- **PROBLEMS TO WORK ON**:
(a) Write out the passage of the Pass Labs XP-20 review that begins at the words "The Pass Labs XP-20 pre-amp is" and stops after the words "an extra box.".
(b) Answer these questions from the Pass Labs XP-20 review:
(i) How long ago did the writer first have the XP-20 for a listening?
(ii) What does the second box of the XP-20 contain?
(iii) How many balanced input pairs does the XP-20 have?
(c) Decide whether each statement agrees with the Pass Labs XP-20 review. Answer yes or no, and quote the words that decide it.
(i) After the first listening, the writer kept the XP-20.
(ii) The fifth input can be used as a home theatre pass through with unity gain.
(iii) Only one of the XP-20's outputs can be used at a time.

- **READING TEXT**:
▼

June 16, 2011

Even Better the Second Time Around - Pass Labs XP-20 Pre-amp

This is my second time having the Pass Labs XP-20 pre-amp, Pass’ current top dog in its 2-model pre-amp line-up, for a listening in my system. The first time was 2 years ago, in my old room, with largely similar companion components in the system. You can read about it here.

Then, I was extremely impressed with the advancement made by the XP-20 over my own Pass Labs X2.5 pre-amp, now discontinued. The senior and newer model showed its predecessor a clean pair of heels. I was so tempted to acquire the XP-20 unit, but my brain got the better of my heart and I reluctantly returned it to the distributor. I did go back to enquire about the unit again a couple of weeks later, but some lucky soul was ahead of me and the XP-20 was gone.

The matter thus lay dormant in my memory… until recently. We at Hifi-Unlimited are sort of having a pre-amp ‘phase’ now, triggered by the revelatory performance from Ayre’s KX-R pre-amp a few months ago. We became interested to know how the current crop of top pre-amps fare, possibly with the latest component improvement. So Big E got hardworking scouring for pre-amps from a few marquees to listen to. In fact, even as I am writing now, a Jeff Rowland pre-amp is waiting in the wings for us to tell its story.

Anyway, let’s go back to the Pass Labs XP-20.

The Pass Labs XP-20 pre-amp is a 2-box affair, one box containing the circuitry and the other containing the power supply. The additional space afforded by the additional box allowed Pass Labs to design a more elaborate power supply and also to reduce its interference on the audio circuitry. The only downside I see in this is that you’d need additional rack space to accommodate an extra box.

In terms of inputs, it has 2 balanced and 3 single-ended pairs plus a tape loop. The fifth input can be used as a home theatre pass through with unity gain, which I found handy to hook my AVR to, since I drive my main speakers as the front left-right channels in my 6.1 AV setup. In terms of outputs, it has 1 balanced pair and 2 single-ended pairs, all can be used at the same time.

▲

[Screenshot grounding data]
▼

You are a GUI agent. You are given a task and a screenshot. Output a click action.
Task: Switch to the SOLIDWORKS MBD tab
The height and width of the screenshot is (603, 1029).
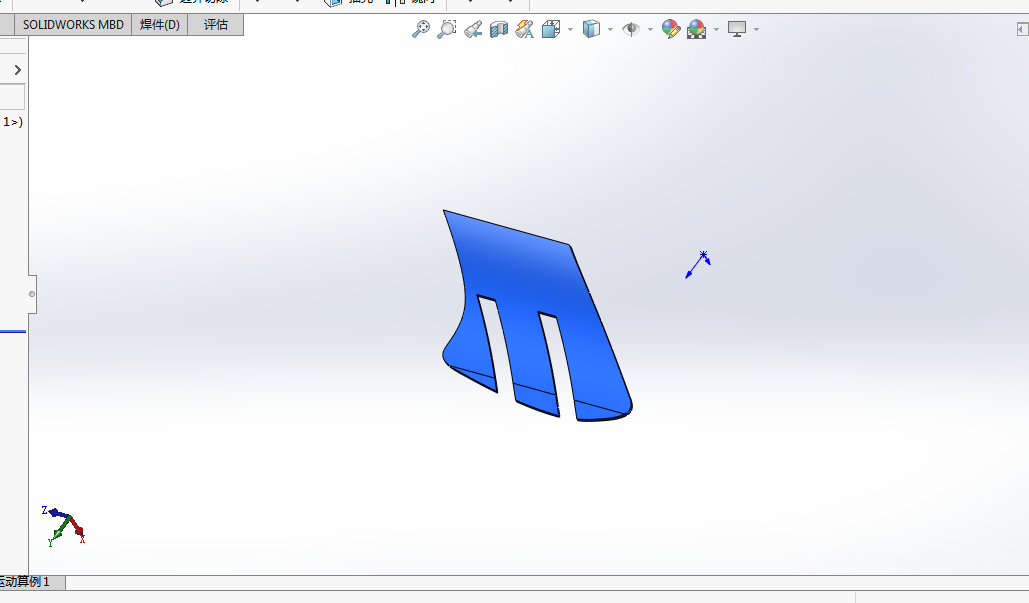click(x=73, y=25)
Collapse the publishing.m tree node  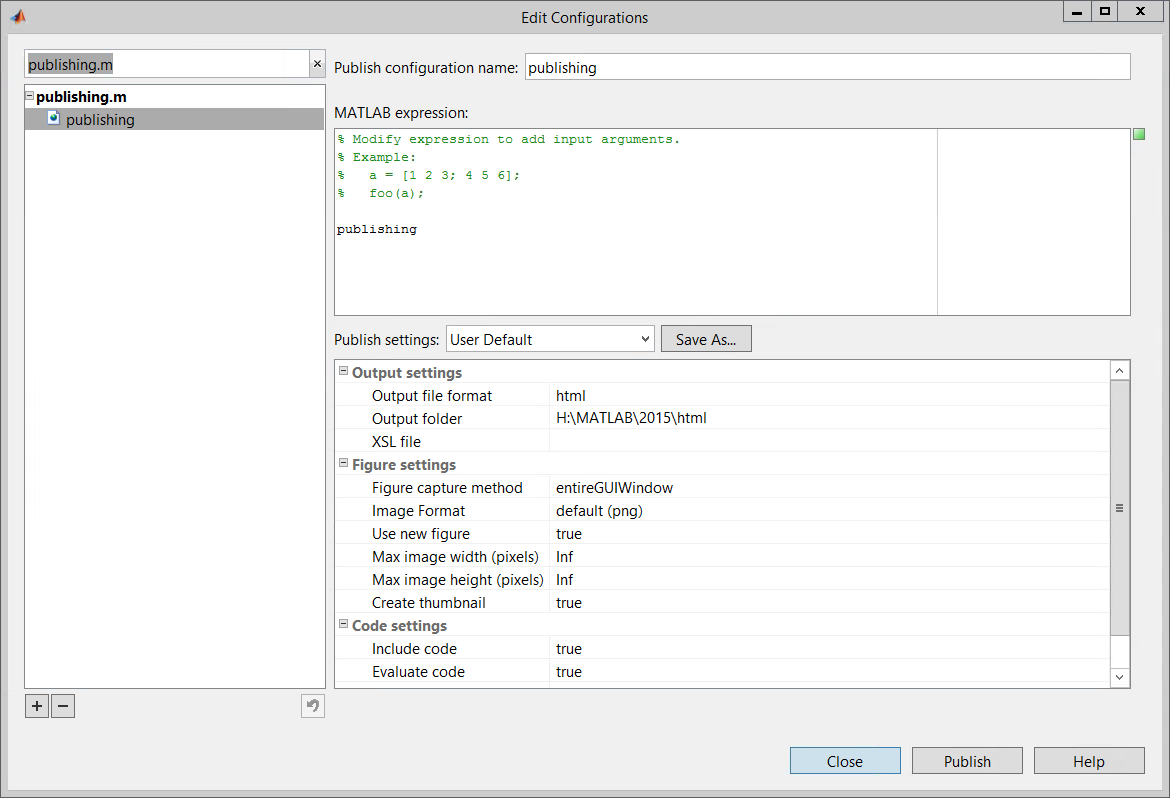(30, 97)
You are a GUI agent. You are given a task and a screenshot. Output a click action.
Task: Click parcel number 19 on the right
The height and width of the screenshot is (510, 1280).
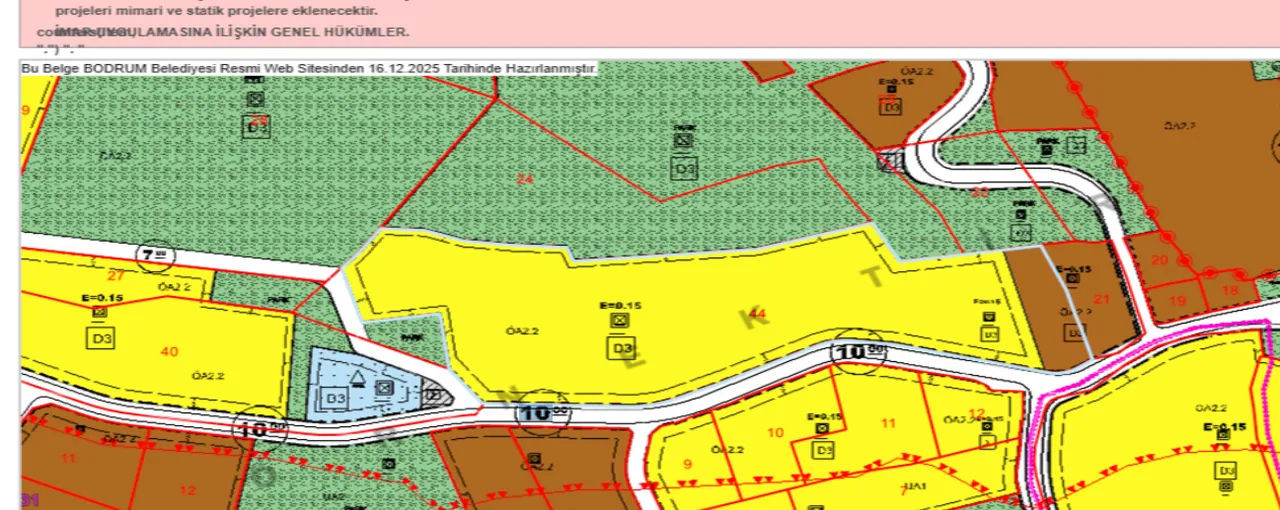tap(1177, 300)
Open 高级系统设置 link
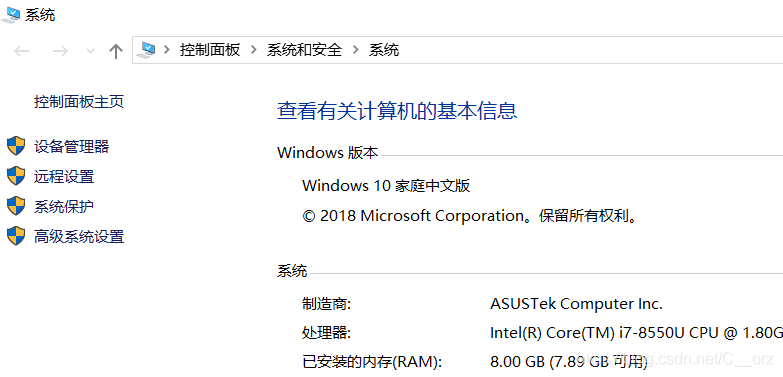This screenshot has width=783, height=377. click(x=79, y=237)
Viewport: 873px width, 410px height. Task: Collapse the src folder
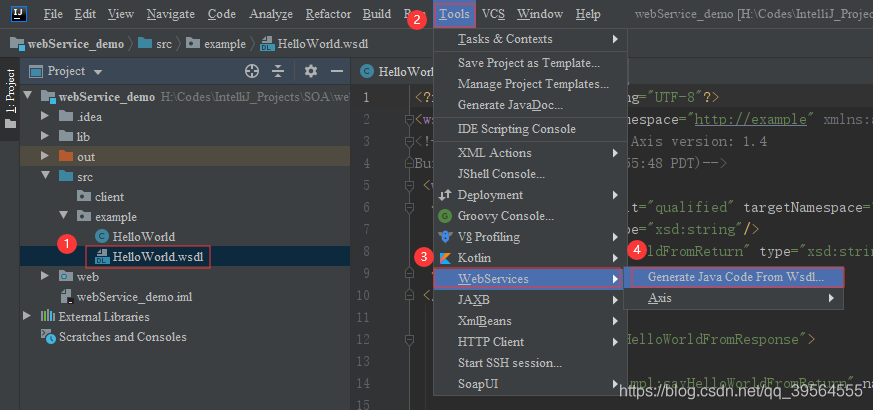[x=45, y=176]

▲

- **EXPECTED RESPONSES**:
(a)
The Pass Labs XP-20 pre-amp is a 2-box affair, one box containing the circuitry and the other containing the power supply. The additional space afforded by the additional box allowed Pass Labs to design a more elaborate power supply and also to reduce its interference on the audio circuitry. The only downside I see in this is that you’d need additional rack space to accommodate an extra box.

(b)
(i) 2 years ago.
(ii) The power supply.
(iii) 2.

(c)
(i) No: "I reluctantly returned it to the distributor."
(ii) Yes: "The fifth input can be used as a home theatre pass through with unity gain."
(iii) No: "all can be used at the same time."